## REQUIREMENTS
Reproduce each of the following entries word for word, keeping every line as it appears.

## SOURCE MATERIAL

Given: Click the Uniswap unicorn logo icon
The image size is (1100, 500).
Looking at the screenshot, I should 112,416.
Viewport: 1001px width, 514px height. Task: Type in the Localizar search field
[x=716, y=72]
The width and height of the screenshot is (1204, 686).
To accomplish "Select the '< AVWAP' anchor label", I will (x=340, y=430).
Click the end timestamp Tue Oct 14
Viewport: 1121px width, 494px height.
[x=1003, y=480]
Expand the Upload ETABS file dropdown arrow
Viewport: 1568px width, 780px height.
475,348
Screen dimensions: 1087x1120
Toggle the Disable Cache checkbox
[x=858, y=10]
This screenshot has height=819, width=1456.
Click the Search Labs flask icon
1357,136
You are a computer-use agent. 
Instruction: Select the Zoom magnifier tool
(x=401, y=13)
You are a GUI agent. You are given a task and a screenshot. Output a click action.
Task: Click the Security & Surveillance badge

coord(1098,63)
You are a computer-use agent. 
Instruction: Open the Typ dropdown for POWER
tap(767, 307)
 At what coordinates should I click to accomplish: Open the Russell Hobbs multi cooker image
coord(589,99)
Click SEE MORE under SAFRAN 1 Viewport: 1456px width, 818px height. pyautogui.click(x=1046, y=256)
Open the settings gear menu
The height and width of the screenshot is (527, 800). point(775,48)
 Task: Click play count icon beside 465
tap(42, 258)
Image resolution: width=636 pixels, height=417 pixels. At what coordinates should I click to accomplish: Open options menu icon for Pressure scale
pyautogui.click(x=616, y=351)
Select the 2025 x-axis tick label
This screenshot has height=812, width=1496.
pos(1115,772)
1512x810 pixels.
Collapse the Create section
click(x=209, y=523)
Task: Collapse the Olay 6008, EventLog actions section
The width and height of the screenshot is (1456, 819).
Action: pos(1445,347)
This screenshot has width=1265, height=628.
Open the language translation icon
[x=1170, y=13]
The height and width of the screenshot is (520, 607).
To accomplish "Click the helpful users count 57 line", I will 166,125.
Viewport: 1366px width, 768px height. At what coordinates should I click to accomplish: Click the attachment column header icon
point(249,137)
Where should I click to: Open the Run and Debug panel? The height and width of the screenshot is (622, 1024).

## SOLUTION TO THE EXERCISE
Given: Click the Uniswap unicorn logo icon
The image size is (1100, 500).
Looking at the screenshot, I should 112,416.
Viewport: 1001px width, 514px height. Task: Type in the Localizar search field
[x=716, y=72]
The width and height of the screenshot is (1204, 686).
To accomplish "Select the '< AVWAP' anchor label", I will (x=340, y=430).
Click the end timestamp Tue Oct 14
Viewport: 1121px width, 494px height.
[x=1003, y=480]
Expand the Upload ETABS file dropdown arrow
Viewport: 1568px width, 780px height.
475,348
Screen dimensions: 1087x1120
Toggle the Disable Cache checkbox
[x=858, y=10]
This screenshot has height=819, width=1456.
Click the Search Labs flask icon
1357,136
You are a computer-use agent. 
Instruction: Select the Zoom magnifier tool
(x=401, y=13)
You are a GUI agent. You are given a task and a screenshot. Output a click action.
Task: Click the Security & Surveillance badge

coord(1098,63)
You are a computer-use agent. 
Instruction: Open the Typ dropdown for POWER
tap(767, 307)
 At what coordinates should I click to accomplish: Open the Russell Hobbs multi cooker image
coord(589,99)
Click SEE MORE under SAFRAN 1 Viewport: 1456px width, 818px height. pyautogui.click(x=1046, y=256)
Open the settings gear menu
The height and width of the screenshot is (527, 800). point(775,48)
 Task: Click play count icon beside 465
tap(42, 258)
Image resolution: width=636 pixels, height=417 pixels. At what coordinates should I click to accomplish: Open options menu icon for Pressure scale
pyautogui.click(x=616, y=351)
Select the 2025 x-axis tick label
This screenshot has height=812, width=1496.
pos(1115,772)
1512x810 pixels.
Collapse the Create section
click(x=209, y=523)
Task: Collapse the Olay 6008, EventLog actions section
The width and height of the screenshot is (1456, 819).
Action: pos(1445,347)
This screenshot has width=1265, height=628.
Open the language translation icon
[x=1170, y=13]
The height and width of the screenshot is (520, 607).
To accomplish "Click the helpful users count 57 line", I will 166,125.
Viewport: 1366px width, 768px height. At what coordinates should I click to accomplish: Click the attachment column header icon
point(249,137)
Where should I click to: Open the Run and Debug panel? The height and width of the screenshot is (622, 1024).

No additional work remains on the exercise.